* TASK INSTRUCTIONS *
Find each line in the items below that contains the word "should" and copy those lines in full.

* SUPPLIED INFORMATION *

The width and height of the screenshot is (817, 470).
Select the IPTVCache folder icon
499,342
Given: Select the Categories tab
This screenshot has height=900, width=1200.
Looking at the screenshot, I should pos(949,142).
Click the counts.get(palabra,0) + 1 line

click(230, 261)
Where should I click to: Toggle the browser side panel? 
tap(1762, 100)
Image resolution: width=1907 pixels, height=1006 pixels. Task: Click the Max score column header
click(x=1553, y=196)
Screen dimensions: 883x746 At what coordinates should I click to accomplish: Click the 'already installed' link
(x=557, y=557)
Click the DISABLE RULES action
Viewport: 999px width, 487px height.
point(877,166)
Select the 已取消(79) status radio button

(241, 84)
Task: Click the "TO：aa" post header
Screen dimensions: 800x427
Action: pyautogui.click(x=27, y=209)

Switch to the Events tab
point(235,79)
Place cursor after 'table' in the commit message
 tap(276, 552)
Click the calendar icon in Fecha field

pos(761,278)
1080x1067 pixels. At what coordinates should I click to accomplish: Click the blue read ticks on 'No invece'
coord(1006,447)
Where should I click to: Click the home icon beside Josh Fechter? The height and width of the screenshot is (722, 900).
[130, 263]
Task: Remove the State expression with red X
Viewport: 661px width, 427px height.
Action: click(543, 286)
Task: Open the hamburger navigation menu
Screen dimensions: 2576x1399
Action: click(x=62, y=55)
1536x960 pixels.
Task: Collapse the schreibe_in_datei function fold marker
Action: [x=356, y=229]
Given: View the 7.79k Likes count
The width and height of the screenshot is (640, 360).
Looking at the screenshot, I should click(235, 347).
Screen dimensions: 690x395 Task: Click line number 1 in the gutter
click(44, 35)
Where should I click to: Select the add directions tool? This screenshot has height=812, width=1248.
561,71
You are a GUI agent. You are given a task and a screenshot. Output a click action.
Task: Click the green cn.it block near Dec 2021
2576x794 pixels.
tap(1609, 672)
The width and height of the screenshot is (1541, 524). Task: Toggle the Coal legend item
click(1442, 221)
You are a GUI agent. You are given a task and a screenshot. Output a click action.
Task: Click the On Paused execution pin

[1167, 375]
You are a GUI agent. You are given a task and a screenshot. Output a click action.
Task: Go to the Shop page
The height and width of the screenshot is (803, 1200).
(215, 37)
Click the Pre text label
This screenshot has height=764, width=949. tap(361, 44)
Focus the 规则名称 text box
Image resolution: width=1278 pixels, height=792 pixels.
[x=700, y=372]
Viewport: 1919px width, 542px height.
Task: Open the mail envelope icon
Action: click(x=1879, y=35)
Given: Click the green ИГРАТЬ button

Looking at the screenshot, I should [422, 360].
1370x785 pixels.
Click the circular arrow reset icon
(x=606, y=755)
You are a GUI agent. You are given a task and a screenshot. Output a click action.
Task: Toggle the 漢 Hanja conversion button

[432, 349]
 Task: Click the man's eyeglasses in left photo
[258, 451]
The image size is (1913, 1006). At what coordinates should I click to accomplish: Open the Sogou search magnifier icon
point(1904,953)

* WRITTEN ANSWER *
Looking at the screenshot, I should pos(949,142).
Where should I click to: Toggle the browser side panel? 
Screen dimensions: 883x746 At what coordinates should I click to accomplish: Click the 'already installed' link
1080x1067 pixels. At what coordinates should I click to accomplish: Click the blue read ticks on 'No invece'
Where should I click to: Click the home icon beside Josh Fechter? The height and width of the screenshot is (722, 900).
Looking at the screenshot, I should click(235, 347).
Where should I click to: Select the add directions tool? This screenshot has height=812, width=1248.
Looking at the screenshot, I should [422, 360].
The image size is (1913, 1006). At what coordinates should I click to accomplish: Open the Sogou search magnifier icon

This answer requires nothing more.